**The problem**
If a line in the listing includes the word "cell", copy it out.

**Records supplied**

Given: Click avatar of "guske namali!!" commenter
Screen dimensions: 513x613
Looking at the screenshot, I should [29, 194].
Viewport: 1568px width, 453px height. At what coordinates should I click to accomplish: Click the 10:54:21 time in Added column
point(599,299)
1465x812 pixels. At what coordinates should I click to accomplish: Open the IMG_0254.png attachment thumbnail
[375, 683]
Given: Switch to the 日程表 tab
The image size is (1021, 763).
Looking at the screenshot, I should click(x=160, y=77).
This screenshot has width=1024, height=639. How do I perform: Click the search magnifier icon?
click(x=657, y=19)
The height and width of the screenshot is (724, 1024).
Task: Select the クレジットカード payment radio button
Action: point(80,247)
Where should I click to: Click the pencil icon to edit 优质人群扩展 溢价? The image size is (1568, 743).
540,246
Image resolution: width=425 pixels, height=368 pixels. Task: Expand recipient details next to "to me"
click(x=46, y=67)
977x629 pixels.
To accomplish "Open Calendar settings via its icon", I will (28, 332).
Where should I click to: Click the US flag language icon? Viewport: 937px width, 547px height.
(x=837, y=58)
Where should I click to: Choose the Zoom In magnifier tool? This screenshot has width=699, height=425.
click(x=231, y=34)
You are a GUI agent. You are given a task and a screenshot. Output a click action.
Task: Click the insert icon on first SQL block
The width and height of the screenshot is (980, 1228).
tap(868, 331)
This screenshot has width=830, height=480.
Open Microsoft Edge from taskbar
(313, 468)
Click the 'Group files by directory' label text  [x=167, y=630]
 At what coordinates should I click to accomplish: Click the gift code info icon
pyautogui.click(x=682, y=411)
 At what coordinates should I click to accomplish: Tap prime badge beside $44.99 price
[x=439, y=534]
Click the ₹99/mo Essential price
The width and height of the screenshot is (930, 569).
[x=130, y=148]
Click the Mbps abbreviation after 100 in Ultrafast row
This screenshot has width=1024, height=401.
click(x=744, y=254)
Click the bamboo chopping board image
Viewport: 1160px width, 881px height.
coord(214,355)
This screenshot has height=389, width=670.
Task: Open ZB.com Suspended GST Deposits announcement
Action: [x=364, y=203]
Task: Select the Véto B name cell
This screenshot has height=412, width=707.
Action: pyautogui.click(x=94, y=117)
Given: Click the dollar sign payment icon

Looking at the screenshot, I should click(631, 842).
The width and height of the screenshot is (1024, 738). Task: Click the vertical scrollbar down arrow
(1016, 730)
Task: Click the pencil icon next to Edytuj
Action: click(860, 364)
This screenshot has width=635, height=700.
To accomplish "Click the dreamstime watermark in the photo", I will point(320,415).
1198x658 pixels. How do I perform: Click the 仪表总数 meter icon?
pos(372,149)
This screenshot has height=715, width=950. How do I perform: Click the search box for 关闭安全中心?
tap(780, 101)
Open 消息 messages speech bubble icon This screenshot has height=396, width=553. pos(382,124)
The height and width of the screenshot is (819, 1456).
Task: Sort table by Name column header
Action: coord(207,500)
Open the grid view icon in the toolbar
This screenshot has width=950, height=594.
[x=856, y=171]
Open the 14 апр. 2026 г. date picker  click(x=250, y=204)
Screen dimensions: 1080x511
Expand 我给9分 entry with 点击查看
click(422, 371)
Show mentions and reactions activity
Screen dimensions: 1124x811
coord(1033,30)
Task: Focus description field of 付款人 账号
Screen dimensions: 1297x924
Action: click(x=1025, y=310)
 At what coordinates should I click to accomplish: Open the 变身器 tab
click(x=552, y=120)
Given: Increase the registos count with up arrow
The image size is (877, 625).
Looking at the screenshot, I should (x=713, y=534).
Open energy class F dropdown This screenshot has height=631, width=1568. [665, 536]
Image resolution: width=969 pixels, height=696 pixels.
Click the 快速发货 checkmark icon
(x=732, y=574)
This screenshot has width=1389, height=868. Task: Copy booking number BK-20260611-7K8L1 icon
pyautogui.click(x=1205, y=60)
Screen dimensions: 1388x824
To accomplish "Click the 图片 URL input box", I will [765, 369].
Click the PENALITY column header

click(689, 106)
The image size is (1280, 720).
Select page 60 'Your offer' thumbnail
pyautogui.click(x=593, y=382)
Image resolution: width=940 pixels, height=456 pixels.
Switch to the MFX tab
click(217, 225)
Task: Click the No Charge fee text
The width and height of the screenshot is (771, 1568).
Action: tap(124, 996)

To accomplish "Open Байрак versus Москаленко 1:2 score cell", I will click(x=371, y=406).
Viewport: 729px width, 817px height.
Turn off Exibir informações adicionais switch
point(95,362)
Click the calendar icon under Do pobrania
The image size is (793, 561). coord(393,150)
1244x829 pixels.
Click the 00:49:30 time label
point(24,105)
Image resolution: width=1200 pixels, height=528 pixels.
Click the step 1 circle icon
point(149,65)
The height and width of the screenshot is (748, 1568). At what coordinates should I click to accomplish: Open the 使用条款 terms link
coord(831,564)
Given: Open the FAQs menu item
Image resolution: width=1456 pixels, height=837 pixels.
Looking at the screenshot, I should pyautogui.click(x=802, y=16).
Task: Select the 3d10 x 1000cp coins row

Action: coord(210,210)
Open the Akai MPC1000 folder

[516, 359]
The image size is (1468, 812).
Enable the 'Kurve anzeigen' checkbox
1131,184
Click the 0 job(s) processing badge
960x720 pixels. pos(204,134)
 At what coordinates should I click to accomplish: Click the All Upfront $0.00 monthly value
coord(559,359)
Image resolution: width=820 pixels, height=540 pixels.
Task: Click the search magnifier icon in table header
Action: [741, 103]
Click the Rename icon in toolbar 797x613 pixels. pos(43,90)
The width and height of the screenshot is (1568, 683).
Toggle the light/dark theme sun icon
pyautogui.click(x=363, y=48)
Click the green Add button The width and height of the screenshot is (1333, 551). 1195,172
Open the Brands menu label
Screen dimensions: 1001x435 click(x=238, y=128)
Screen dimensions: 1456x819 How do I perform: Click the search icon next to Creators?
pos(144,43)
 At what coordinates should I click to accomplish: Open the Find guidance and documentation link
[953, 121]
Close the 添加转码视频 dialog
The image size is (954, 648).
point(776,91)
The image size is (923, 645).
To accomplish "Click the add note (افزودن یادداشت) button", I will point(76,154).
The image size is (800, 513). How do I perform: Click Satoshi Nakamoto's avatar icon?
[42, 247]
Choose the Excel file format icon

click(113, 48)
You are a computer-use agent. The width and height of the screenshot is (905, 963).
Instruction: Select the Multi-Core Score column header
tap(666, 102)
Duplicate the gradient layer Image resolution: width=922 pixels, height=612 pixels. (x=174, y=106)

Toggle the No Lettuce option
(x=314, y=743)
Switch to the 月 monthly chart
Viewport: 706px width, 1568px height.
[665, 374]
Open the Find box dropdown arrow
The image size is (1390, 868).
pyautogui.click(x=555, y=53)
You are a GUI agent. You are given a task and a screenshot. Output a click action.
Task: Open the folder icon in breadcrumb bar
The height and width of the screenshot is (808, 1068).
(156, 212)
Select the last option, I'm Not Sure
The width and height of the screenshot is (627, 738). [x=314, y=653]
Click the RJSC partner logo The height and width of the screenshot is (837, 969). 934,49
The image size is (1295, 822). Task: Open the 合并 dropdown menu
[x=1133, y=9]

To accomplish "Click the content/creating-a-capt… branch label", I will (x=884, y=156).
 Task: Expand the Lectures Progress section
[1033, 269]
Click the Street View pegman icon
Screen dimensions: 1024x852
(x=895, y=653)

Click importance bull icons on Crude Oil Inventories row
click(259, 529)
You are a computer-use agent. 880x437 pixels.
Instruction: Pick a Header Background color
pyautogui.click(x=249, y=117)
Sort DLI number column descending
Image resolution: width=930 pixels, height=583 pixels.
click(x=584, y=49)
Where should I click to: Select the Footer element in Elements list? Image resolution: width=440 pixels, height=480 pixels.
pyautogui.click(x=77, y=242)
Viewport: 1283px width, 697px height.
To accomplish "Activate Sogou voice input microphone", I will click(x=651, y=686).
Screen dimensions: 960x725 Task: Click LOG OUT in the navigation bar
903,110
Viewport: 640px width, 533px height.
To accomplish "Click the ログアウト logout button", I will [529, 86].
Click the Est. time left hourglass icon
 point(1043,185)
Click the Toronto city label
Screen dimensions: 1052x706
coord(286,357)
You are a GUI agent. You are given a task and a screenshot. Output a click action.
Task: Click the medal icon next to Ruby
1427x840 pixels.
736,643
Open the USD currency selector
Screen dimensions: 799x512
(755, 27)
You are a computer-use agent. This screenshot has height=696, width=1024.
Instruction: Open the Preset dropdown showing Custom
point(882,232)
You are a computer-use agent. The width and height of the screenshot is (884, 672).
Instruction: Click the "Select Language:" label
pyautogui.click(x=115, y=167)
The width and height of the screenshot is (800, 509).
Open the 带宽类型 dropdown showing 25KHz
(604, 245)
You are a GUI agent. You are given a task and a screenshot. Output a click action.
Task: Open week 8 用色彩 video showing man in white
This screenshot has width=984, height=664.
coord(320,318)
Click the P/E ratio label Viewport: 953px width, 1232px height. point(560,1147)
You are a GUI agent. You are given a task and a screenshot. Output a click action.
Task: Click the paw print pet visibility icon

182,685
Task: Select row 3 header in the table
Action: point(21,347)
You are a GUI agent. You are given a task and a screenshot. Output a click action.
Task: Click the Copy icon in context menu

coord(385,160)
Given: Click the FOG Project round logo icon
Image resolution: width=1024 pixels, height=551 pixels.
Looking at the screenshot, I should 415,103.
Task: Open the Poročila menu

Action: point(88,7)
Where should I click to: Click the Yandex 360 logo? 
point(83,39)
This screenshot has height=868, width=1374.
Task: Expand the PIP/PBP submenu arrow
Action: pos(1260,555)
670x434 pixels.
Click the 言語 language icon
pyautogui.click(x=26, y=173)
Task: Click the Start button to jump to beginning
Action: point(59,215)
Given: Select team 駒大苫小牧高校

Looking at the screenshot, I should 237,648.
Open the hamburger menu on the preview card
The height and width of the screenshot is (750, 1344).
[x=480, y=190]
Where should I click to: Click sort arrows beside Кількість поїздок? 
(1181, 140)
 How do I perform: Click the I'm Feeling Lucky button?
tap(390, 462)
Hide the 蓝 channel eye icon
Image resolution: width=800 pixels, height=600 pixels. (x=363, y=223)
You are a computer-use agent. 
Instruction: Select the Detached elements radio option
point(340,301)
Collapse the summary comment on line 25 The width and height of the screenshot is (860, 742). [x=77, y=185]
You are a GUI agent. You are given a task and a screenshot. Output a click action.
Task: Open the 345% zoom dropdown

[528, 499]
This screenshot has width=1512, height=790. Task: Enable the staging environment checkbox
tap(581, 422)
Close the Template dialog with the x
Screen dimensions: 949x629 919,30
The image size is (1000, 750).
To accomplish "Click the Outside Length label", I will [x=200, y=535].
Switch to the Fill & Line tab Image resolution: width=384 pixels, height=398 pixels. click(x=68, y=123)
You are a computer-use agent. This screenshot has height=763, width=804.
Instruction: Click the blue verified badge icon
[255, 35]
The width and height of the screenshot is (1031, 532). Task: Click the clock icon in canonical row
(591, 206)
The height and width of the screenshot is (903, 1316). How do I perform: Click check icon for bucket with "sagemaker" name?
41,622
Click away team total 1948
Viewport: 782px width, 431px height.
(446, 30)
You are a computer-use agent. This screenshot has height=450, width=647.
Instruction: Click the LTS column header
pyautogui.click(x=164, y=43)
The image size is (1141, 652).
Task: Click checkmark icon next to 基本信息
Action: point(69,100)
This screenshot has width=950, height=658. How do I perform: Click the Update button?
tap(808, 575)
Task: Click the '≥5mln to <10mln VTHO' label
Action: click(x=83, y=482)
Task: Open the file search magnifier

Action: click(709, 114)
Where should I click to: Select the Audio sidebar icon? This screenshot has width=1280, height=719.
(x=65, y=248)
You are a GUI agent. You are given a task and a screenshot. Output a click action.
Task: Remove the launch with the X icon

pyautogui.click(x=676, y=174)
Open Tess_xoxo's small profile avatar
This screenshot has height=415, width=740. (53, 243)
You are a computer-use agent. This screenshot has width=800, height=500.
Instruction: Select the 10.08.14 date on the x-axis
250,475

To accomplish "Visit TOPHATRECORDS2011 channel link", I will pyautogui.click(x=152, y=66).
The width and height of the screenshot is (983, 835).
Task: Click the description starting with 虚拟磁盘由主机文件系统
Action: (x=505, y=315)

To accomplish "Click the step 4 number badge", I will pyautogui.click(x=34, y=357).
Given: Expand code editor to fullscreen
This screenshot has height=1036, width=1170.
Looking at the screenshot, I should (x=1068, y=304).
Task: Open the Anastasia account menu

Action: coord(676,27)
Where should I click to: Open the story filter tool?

**Response below**
Task: Select the Véto B name cell
To accomplish "Open Байрак versus Москаленко 1:2 score cell", I will click(x=371, y=406).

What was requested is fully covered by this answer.